Arguably the most significant event in modern history, the atomic bombing of Hiroshima and Nagasaki served to shape postwar Japan into the nation it is today. The Hiroshima Peace Memorial Museum is an unapologetic look at the history that led up to and culminated in a catastrophic moment in the history of humanity. While the exhibitions may be harrowing for some, the museum offers a balanced and extraordinarily human outlook on the devastation wrought on Hiroshima and why the city was selected as a target.
From Hiroshima Station, take tram line 2 or 6 to Genbaku-Domu Mae. The tram ride takes 15 minutes.

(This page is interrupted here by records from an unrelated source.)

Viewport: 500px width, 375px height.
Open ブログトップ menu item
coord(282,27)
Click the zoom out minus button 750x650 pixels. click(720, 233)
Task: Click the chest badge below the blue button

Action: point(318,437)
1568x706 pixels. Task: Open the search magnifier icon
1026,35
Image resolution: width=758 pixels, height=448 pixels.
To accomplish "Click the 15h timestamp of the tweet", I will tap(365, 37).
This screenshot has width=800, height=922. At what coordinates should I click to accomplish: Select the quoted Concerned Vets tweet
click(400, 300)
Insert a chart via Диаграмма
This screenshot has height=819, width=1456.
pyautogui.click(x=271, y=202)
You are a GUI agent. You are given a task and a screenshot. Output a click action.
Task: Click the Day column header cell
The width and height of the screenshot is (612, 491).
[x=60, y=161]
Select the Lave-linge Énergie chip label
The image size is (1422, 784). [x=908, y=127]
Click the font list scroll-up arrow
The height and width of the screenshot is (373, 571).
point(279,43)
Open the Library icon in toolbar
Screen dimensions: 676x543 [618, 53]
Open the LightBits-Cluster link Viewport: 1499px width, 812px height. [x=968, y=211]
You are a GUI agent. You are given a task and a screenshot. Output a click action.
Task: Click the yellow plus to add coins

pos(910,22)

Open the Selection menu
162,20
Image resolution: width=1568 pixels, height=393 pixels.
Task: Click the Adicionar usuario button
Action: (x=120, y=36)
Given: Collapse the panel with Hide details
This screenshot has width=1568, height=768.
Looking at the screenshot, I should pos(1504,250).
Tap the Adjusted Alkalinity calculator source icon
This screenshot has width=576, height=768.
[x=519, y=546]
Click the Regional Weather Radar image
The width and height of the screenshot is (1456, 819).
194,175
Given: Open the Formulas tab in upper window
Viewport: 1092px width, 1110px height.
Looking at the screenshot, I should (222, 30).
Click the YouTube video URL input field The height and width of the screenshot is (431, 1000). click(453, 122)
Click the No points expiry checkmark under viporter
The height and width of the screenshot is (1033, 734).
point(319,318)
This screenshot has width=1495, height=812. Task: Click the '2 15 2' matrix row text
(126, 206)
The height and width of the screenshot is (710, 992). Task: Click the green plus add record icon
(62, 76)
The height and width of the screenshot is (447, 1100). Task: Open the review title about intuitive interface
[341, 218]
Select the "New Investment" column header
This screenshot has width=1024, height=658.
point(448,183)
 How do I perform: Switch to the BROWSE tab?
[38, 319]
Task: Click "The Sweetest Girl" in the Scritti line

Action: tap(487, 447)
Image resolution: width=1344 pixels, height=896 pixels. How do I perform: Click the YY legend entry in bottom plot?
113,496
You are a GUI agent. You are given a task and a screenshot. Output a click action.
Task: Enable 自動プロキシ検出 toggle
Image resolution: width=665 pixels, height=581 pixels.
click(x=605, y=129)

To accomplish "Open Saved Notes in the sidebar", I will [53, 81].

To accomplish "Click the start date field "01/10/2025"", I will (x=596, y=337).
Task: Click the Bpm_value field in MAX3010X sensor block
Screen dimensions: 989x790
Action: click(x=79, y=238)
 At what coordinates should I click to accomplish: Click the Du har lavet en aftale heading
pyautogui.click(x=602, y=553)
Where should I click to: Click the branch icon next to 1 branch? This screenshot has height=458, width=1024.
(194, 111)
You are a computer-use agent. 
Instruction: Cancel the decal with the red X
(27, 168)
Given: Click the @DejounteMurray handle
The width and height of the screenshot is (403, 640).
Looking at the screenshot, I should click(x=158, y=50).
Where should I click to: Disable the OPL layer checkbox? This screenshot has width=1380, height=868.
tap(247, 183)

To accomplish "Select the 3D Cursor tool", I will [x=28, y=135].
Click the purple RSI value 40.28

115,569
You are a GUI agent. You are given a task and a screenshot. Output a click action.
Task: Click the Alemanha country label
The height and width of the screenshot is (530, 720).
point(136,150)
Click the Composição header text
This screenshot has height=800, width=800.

The museum is part of the Peace Park which is located to the south-west of Hiroshima Station on an island separated from the mainland by the Ota and Motoyasu rivers. It is possible to walk to the museum from Hiroshima station in approximately 35 minutes.
From a tactical point of view, Japan's 2nd General Army, in charge of defending western Japan, was based out of Hiroshima Castle. However, as the castle was not singled out as the main target, the museum explores a far more cynical view as to why Hiroshima was chosen.
The city is famous for the rivers that cut through the city, running to the sea. It is alleged that allied forces aimed their experimental weapon at Hiroshima to see how the bomb would react to a drop-zone that was a combination of both solid ground and running water.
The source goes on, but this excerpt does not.